→ Your instructions
Rewrite the items from the line containing "Click the Renew" through the end of the items, inclusive, substituting "check box" for "checkbox" and leaving everything else unchanged.

→ Data for the task
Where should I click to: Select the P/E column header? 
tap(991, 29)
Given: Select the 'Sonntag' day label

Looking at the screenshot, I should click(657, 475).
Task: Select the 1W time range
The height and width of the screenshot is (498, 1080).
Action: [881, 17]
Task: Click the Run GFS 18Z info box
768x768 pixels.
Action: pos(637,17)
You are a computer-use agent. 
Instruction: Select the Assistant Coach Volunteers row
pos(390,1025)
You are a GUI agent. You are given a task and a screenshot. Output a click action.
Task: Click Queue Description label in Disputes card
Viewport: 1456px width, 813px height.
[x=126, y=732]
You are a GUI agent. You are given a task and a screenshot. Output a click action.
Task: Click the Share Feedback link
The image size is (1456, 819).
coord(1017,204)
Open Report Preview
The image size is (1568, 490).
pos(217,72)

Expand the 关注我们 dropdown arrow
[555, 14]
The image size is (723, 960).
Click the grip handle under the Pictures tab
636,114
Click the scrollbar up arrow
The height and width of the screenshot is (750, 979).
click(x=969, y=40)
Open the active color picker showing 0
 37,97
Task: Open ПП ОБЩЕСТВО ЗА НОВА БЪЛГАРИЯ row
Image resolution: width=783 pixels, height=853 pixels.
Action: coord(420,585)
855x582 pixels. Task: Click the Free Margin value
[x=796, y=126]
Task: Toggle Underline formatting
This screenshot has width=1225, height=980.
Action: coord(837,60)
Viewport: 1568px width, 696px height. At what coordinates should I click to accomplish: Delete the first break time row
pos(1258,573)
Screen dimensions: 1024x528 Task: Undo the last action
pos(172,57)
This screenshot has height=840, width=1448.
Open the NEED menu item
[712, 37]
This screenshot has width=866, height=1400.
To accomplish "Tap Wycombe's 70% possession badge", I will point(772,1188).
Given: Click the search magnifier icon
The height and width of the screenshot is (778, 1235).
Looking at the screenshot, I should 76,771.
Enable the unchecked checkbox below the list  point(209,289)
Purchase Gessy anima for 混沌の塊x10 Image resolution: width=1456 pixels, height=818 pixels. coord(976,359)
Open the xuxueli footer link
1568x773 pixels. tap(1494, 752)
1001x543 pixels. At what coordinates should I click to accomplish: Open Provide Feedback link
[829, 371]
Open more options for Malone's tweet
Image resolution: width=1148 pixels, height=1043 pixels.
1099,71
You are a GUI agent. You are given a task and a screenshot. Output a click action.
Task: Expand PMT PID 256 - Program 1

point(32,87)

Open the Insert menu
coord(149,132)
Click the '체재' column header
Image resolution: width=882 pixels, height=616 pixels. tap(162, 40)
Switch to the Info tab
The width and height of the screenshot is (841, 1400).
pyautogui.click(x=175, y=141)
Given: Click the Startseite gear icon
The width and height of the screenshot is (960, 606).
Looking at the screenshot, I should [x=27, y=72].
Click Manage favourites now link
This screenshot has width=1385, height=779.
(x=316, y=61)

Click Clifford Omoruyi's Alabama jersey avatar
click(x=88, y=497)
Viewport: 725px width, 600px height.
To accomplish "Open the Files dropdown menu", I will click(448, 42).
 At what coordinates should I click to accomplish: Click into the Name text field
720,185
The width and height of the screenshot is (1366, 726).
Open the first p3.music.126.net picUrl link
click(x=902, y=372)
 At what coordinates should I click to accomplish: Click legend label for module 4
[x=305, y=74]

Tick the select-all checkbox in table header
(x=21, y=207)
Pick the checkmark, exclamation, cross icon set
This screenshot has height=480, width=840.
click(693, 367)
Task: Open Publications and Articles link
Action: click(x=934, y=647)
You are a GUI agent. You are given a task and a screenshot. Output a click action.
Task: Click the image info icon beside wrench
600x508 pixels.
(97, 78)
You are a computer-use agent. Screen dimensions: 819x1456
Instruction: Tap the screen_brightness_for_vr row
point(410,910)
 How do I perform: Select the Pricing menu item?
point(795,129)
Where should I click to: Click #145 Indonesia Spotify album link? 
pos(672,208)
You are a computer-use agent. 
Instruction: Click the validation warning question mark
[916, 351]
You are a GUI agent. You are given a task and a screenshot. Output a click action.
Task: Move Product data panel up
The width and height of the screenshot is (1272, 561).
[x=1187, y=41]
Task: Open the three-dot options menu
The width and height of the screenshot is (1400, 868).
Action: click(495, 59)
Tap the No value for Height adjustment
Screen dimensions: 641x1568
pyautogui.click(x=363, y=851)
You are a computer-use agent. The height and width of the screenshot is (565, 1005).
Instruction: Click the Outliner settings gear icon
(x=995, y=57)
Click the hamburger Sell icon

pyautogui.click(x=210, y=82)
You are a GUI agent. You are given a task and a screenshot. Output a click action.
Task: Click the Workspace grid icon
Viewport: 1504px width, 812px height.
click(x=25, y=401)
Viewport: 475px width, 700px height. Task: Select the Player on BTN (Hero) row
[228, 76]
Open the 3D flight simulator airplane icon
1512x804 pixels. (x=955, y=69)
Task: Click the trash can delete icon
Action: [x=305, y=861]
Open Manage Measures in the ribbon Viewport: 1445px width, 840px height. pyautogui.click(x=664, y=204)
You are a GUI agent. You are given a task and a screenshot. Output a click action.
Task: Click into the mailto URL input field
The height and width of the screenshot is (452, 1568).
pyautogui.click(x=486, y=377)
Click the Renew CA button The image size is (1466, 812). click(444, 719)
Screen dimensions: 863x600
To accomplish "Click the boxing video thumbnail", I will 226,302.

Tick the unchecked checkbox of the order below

→ Task result
Click the Renew CA button The image size is (1466, 812). click(444, 719)
Screen dimensions: 863x600
To accomplish "Click the boxing video thumbnail", I will 226,302.

Tick the unchecked check box of the order below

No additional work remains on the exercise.